Poetry / Megan Pinto
:: Sleep ::
My friend, return yourself again to sleep. Let the night’s rain amend your sleep. Green leaves at the window brush the door of the heart, gently attending to sleep. Is a lapse between two sorrows a kind of joy? Love’s face seen as prophecy when asleep. A rupture in thinking mirrors my woe. O, how I longed for a friend before sleep. After the long, long day, consciousness unfurls in a bed of leaves against sleep. Megan, don’t fear a night’s dark dreams, rest your mind against the page, then sleep.
:: Light ::
Lay down your woes in these long days of light. Pale lavender sky, the evening’s play of light. When did your green first stir my dormancy? Clouds yielded rain, then a shock of May light. Shadows across bark, a dance of maple leaves quiet the mind’s chatter, now swayed by light. Each morning, I greet my joy, waking to find your face framed in a warm pane of light. My soul waits for its summons from its shy heart, who sees beauty in a disarray of light.
From the writer
:: Account ::
Following the publication and tour of my debut collection, Saints of Little Faith, I needed to find my way back to the page. I wanted to write poems that felt new to me, that pushed me into different kinds of syntaxes and songs. I re-read Agha Shahid Ali’s Call Me Ishmael Tonight and realized that ghazals were a place to start—thematically and musically organized by a refrain vs by a narrative thread that ran through the poem. While I loved narrative poems, and leaned heavily into studying them while writing my first book, I needed to find a counterbalance. I wrote these ghazals in the late summer, moving back and forth between these two and a handful of others. Historically, summer has been a difficult time for me write poems, because I become distracted with travel, parties, etc, but the ghazals felt somehow more nimble. I could work on them one couplet at a time, making slow progress in my notebook that was not quite linear, and yet would come to accrue its own depth.

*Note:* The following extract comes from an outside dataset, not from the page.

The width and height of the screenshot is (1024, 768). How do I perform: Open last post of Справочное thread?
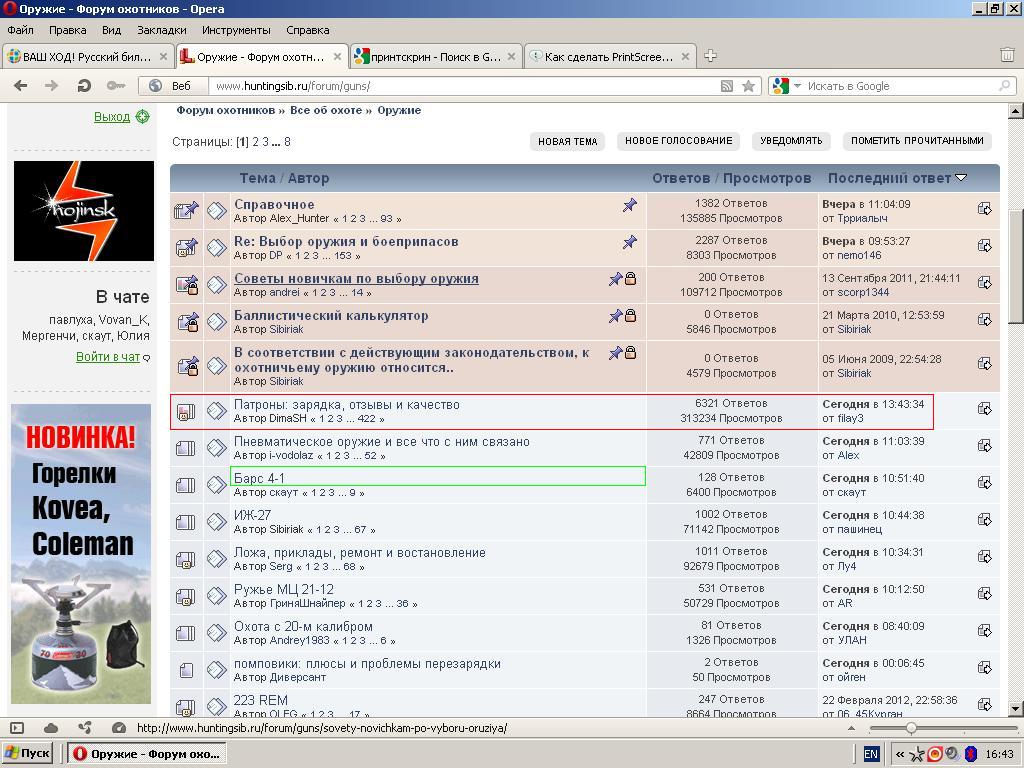[x=984, y=209]
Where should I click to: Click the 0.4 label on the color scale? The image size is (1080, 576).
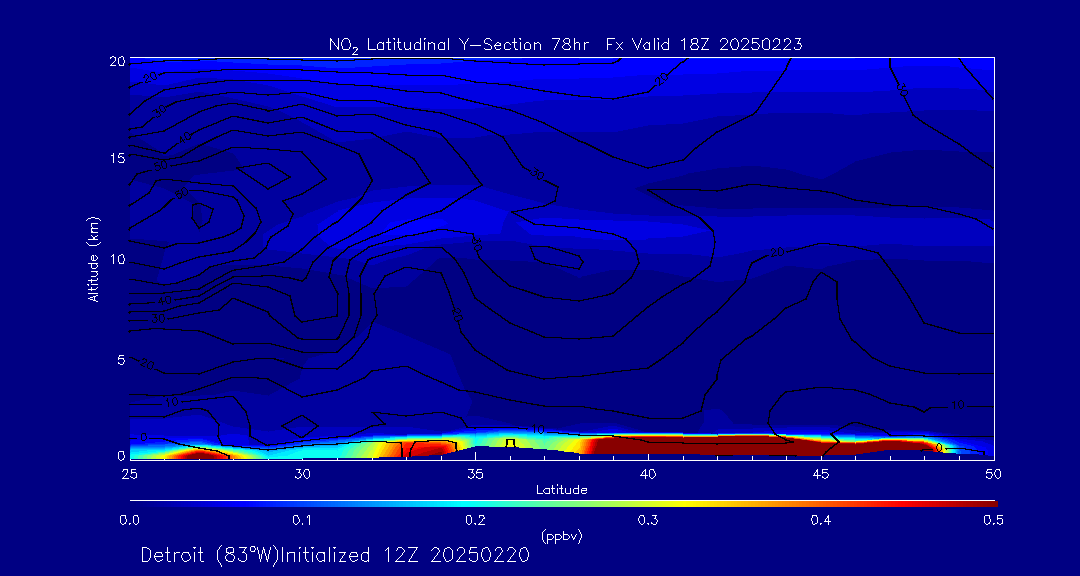pos(821,519)
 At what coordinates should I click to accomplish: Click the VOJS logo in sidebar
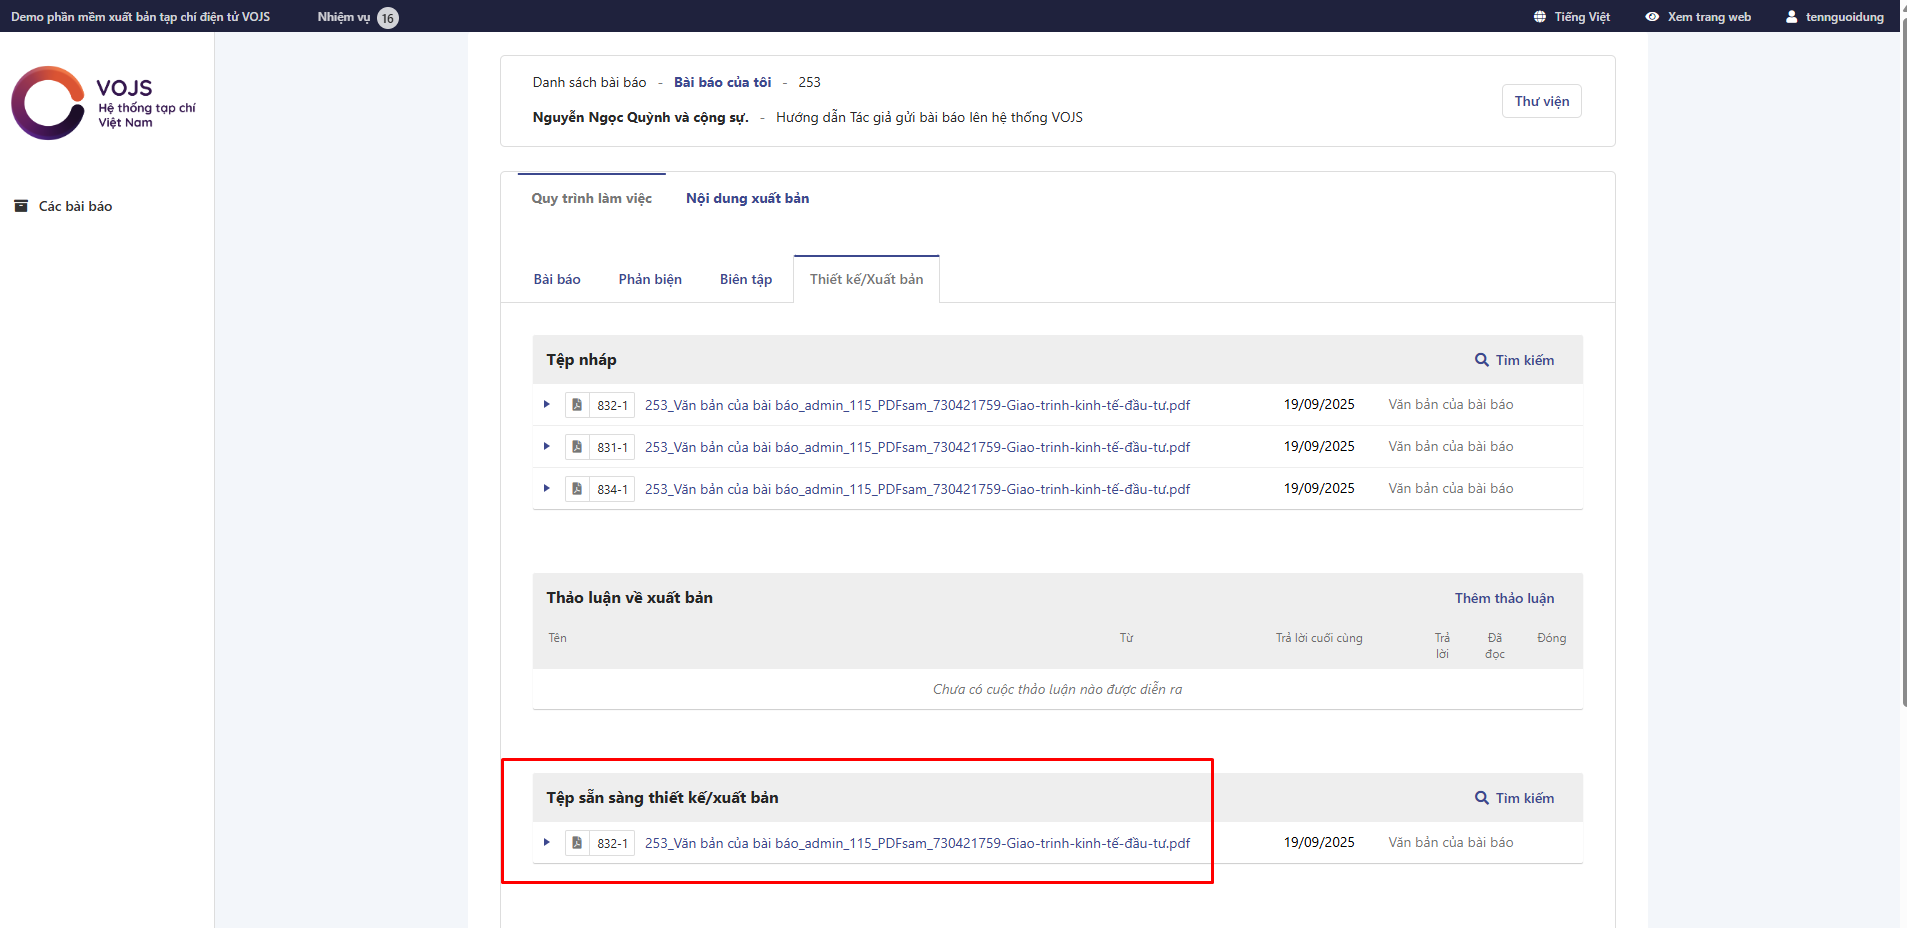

Megan Pinto is the author of Saints of Little Faith, from Four Way Books (US) and the87press (UK). Her poems can be found or are forthcoming in The Los Angeles Review of Books, The Academy of American Poets Poem-a-Day, Ploughshares, and on The Slowdown podcast. She has received the Anne Halley Prize from the Massachusetts Review and an Amy Award from Poets & Writers, as well as scholarships and fellowships from the Bread Loaf Writers’ Conference, the Martha’s Vineyard Institute of Creative Writing, the Port Townsend Writers’ Conference and Storyknife. She lives in Brooklyn.